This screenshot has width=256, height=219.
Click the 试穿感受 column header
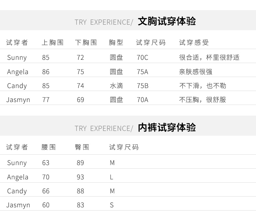pyautogui.click(x=194, y=43)
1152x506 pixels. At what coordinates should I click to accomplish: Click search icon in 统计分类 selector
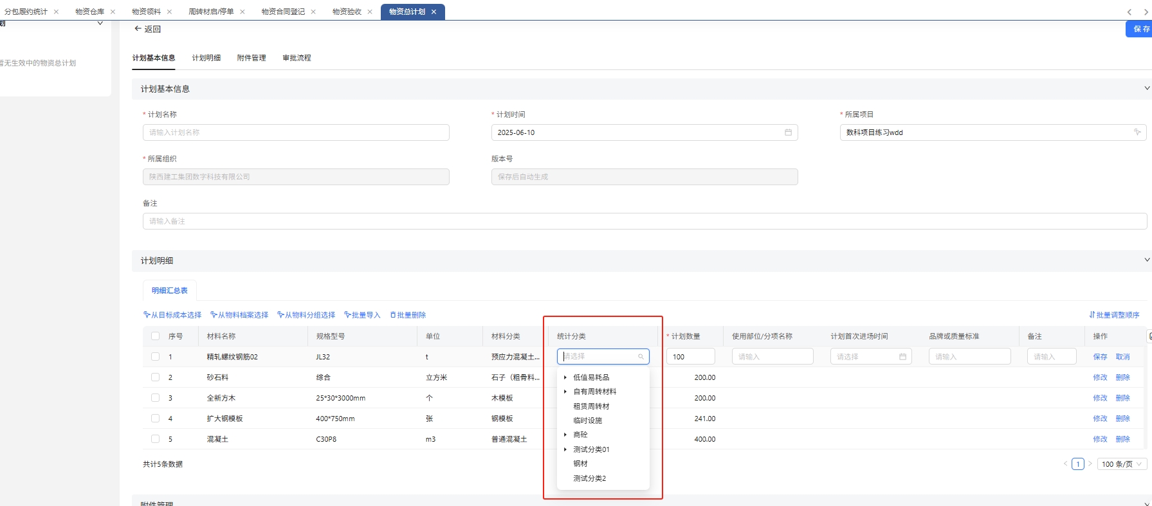pos(641,357)
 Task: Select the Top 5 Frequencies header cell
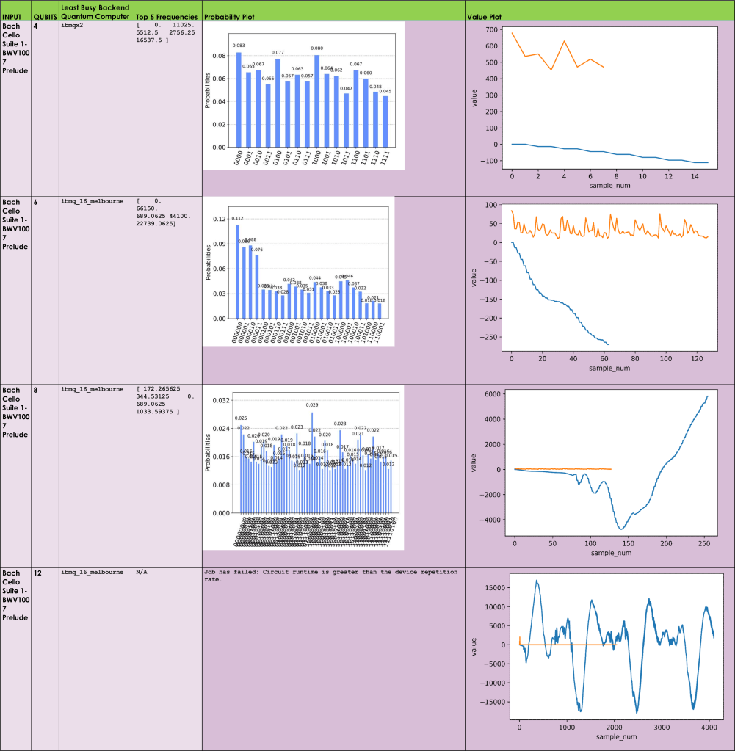tap(167, 16)
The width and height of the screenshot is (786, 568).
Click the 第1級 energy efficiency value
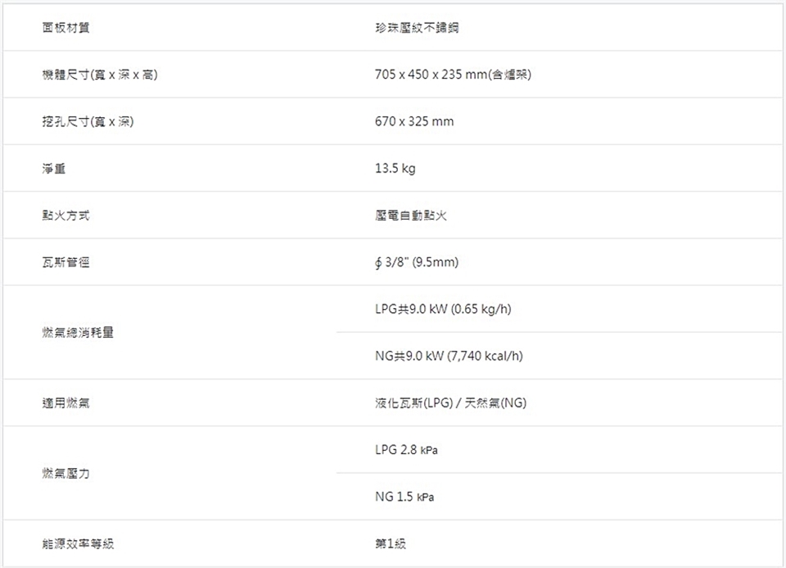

* * * * * * * * *

### Task
Every line above is to be duplicated exactly; no picture should be carried over.

### Solution for this exercise
This screenshot has width=256, height=219.
Click the 试穿感受 column header
pyautogui.click(x=194, y=43)
1152x506 pixels. At what coordinates should I click to accomplish: Click search icon in 统计分类 selector
pos(641,357)
 Task: Select the Top 5 Frequencies header cell
tap(167, 16)
The width and height of the screenshot is (786, 568).
Click the 第1級 energy efficiency value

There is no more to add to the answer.